* **DATA EXTRACT**:
***

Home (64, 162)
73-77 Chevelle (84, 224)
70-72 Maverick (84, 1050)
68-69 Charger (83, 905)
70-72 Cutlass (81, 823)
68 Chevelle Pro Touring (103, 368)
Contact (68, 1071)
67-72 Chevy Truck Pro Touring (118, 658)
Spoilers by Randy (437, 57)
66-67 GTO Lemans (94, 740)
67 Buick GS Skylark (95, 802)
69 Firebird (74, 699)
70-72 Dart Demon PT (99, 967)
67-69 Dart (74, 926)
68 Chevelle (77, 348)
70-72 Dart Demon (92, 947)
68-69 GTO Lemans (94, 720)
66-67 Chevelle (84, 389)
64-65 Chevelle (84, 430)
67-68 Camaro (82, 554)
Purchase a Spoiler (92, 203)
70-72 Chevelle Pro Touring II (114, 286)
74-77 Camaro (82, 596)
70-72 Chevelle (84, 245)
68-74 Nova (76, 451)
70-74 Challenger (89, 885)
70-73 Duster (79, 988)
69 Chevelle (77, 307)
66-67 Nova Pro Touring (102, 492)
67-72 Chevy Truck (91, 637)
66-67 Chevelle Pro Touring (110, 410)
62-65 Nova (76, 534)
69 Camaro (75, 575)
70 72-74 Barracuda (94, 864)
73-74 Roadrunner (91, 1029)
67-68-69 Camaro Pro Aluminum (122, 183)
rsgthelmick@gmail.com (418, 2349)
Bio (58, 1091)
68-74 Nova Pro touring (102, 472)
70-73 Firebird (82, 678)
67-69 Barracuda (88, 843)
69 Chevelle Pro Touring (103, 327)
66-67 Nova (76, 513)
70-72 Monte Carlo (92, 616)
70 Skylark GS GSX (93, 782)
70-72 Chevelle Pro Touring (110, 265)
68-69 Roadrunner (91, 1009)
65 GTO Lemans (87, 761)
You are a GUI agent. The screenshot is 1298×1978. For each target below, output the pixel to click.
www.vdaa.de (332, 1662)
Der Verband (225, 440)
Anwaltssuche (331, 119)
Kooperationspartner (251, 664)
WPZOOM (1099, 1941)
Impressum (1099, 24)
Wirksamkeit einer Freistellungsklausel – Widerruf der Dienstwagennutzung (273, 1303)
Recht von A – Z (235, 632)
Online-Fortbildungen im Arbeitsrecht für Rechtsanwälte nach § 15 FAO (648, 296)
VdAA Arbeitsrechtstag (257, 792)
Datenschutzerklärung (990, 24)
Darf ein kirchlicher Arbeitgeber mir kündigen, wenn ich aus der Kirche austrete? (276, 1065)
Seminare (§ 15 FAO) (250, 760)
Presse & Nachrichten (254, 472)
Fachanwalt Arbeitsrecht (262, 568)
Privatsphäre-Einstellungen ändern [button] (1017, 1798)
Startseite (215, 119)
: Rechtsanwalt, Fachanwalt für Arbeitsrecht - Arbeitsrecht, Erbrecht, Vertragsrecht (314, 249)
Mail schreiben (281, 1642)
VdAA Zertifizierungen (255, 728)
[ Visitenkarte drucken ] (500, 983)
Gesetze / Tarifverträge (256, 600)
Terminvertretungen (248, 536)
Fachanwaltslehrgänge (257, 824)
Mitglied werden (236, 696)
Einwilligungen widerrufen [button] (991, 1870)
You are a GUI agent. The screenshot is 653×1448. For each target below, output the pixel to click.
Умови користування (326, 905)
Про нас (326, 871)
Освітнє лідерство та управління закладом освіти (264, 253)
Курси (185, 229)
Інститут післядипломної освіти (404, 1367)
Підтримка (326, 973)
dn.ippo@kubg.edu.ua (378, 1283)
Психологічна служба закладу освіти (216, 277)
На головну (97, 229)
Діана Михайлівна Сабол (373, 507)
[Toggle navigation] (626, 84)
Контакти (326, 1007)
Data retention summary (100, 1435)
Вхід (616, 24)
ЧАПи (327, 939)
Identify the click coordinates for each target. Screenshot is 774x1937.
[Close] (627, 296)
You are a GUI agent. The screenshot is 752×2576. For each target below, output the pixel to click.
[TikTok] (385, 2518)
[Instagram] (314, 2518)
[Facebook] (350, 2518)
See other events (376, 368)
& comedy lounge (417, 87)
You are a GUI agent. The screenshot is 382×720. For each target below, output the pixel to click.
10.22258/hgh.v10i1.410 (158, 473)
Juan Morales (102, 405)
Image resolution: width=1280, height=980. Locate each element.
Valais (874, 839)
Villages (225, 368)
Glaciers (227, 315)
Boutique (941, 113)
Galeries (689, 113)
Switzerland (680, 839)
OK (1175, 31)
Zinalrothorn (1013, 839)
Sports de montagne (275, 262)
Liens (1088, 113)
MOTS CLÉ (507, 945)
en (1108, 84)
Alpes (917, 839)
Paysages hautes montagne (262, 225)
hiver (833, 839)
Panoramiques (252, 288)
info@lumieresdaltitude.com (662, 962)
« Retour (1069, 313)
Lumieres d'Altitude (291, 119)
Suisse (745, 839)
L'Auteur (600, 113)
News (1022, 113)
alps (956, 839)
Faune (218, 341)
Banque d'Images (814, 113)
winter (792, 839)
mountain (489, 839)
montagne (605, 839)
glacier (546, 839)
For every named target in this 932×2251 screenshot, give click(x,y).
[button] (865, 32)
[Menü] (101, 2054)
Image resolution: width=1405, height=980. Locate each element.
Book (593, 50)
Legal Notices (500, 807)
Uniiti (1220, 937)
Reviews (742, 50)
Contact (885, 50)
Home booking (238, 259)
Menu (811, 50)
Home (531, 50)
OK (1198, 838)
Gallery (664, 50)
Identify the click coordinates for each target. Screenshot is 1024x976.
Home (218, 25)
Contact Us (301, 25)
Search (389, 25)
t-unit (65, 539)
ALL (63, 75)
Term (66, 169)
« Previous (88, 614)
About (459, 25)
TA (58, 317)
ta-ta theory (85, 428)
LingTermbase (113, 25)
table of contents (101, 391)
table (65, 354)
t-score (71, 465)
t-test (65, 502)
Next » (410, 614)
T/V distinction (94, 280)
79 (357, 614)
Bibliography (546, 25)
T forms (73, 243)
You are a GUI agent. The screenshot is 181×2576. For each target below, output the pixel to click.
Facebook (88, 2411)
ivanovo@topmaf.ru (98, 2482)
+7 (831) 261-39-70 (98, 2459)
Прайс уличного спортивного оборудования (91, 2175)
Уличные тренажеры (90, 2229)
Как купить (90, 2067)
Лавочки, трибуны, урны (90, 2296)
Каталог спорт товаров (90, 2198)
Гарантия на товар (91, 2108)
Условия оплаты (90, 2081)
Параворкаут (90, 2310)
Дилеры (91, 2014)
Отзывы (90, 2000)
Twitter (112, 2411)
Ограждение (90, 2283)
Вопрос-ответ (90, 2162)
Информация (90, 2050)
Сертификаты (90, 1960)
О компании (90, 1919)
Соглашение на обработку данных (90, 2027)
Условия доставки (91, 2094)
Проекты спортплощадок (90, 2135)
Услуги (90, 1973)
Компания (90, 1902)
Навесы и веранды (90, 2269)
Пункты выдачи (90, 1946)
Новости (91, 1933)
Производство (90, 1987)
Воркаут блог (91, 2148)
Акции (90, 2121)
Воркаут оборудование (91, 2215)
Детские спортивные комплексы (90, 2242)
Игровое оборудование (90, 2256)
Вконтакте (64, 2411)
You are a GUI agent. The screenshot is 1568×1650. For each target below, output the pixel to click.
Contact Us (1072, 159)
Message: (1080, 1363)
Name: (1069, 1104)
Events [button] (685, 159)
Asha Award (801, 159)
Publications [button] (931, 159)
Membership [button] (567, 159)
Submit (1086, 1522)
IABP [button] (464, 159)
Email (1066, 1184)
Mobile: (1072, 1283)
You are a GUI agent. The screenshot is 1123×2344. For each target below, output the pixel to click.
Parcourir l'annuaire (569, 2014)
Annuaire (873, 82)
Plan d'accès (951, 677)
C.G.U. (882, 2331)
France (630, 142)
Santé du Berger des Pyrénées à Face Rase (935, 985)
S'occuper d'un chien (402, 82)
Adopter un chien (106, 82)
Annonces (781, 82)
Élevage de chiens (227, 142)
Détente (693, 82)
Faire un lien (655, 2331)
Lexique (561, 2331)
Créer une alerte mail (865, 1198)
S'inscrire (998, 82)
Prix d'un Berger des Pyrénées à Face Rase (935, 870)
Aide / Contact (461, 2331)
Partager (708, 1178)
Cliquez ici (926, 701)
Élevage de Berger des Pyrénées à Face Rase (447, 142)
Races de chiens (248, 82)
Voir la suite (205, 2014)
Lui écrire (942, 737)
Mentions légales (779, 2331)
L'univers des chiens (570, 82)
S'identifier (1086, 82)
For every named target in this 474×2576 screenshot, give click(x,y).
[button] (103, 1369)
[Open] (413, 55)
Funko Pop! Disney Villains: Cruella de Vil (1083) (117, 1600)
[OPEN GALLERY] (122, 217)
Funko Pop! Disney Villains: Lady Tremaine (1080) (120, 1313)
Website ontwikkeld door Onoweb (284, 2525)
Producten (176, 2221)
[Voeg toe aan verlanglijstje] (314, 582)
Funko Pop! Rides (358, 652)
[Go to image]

***

* **TASK DIRECTIONS**:
Reproduce the items from the start of the records through the line containing "69 Firebird (74, 699)", switching every "Pro Touring" to "Restomod" and leaving all else unchanged.

* **ANSWER TO THIS TASK**:
Home (64, 162)
73-77 Chevelle (84, 224)
70-72 Maverick (84, 1050)
68-69 Charger (83, 905)
70-72 Cutlass (81, 823)
68 Chevelle Restomod (103, 368)
Contact (68, 1071)
67-72 Chevy Truck Restomod (118, 658)
Spoilers by Randy (437, 57)
66-67 GTO Lemans (94, 740)
67 Buick GS Skylark (95, 802)
69 Firebird (74, 699)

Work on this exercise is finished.